I left that library that day feeling like a winner. Not because I had found what I had set out to find, an anthology, but because I was taking steps towards making things better. Maybe even one day I would join the ranks of all the Civil Rights workers who fought so hard to make changes in their small towns. I didn’t know what the future held, but I did know that with the knowledge that I had obtained I would be equipped to fight a good fight.
That’s why today I’m proud not only because I’ve brought many different people together, but I have proven both the librarian and Mrs. Allwood wrong. Not only did I put the anthology together, but some of my own work is included. I’m so elated to know that people can appreciate my work the same way that I had appreciated the work of the first African-American novelist that I read who inspired me to impact the lives of others. By the way, that author and I hang out together now.

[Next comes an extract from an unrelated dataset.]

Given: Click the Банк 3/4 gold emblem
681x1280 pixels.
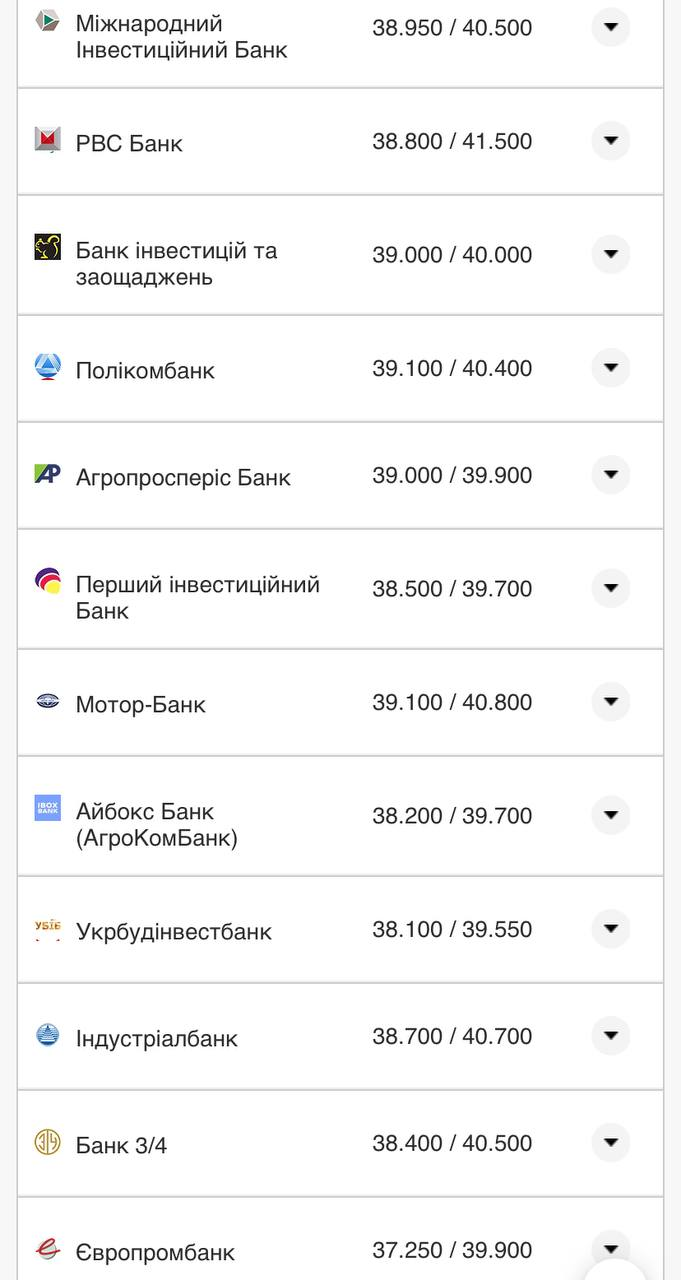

While I am signing autographs and taking pictures, I look over to my left and I see a small, old and feeble-looking, white woman making her way to my table. It looks as if every step forward is a struggle for her even with her little wooden cane. Initially, I think nothing of her presence except that she’s another library patron probably coming here to get away from her loneliness at home. Once she gets closer, I began to recognize her and the widest smile materializes on my face.
I quickly finish signing my autograph for a young black woman with twist-curls and stand up to greet the older woman. When she sees my inviting smile, she begins to smile as well. A smile that would have melted the hearts of a million white supremacists.
I began to speak-- not exactly sure of what I’d say, but the words just came out.
I extended my hand to hers and said, “Hello Mrs. Allwood. It’s good to see you. It’s been years,” I said patting her hand gently and smiling. She responded, her speech slightly slurred, possibly a stroke survivor. “I was wond’ring if you could sign this book that I picked up. It’s one of the best pieces of lit’ture I’ve ever read. It’s much better than a lot of the pieces that we used to read in class. And to think, I know the author personally,” she said not relinquishing her smile.
I could have expressed my sincere disapprobation of her and her racist comments when I was in high school. I could have utterly embarrassed her because at this moment she was totally at my mercy. But, I could tell that whatever life circumstances she had gone through since we last encountered each other had already done that and had changed her completely. “Sure, Mrs. Allwood. I’d be happy to sign my autograph,” I said realizing at that moment that if it had not been for her making me so angry all those years ago, I wouldn’t be here today the happiest I’ve ever been.